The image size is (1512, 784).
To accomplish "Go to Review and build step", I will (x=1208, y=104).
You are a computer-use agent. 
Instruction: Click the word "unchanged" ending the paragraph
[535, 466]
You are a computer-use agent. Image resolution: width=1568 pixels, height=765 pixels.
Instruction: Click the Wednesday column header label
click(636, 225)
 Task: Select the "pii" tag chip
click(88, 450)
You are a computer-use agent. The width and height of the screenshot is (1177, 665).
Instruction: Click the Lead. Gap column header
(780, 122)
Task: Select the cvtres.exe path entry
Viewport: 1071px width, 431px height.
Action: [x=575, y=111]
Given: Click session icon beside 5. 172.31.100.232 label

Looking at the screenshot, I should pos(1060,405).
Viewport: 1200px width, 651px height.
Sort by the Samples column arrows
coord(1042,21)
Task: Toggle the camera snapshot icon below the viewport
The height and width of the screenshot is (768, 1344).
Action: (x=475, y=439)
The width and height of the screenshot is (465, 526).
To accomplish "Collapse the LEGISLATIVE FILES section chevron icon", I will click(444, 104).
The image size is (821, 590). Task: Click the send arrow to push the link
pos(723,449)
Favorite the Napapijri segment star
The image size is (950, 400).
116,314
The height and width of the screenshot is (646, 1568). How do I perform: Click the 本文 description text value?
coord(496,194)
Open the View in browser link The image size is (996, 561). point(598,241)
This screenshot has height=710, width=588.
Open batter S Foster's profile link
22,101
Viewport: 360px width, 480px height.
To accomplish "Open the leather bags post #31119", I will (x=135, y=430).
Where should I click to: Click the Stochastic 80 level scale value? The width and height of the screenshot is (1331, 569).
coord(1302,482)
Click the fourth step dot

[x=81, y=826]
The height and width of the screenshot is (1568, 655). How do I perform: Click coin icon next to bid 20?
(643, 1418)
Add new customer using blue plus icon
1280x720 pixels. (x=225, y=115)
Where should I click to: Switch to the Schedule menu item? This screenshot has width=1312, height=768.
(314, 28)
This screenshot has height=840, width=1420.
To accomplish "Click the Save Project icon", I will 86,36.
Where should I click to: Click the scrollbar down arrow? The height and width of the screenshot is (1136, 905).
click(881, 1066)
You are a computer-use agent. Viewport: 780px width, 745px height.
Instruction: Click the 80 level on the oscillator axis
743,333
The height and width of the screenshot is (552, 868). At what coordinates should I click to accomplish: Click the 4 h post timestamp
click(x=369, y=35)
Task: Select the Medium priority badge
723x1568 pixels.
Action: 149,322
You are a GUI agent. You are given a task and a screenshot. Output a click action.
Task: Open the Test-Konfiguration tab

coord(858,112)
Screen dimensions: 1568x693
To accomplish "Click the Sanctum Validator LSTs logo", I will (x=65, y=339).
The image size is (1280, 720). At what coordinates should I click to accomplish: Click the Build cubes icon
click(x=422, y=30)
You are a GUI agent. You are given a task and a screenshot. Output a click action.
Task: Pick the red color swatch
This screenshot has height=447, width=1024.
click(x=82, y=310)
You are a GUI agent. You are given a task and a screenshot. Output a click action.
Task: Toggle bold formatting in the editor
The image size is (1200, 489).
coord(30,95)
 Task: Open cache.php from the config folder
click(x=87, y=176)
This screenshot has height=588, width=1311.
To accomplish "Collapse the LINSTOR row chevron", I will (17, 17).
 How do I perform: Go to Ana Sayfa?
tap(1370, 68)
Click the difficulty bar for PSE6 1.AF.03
· · · ·
= YOUR GOAL =
Provide only the number of lines in the listing above that contain "chevron".

= EXERCISE SOLUTION =
2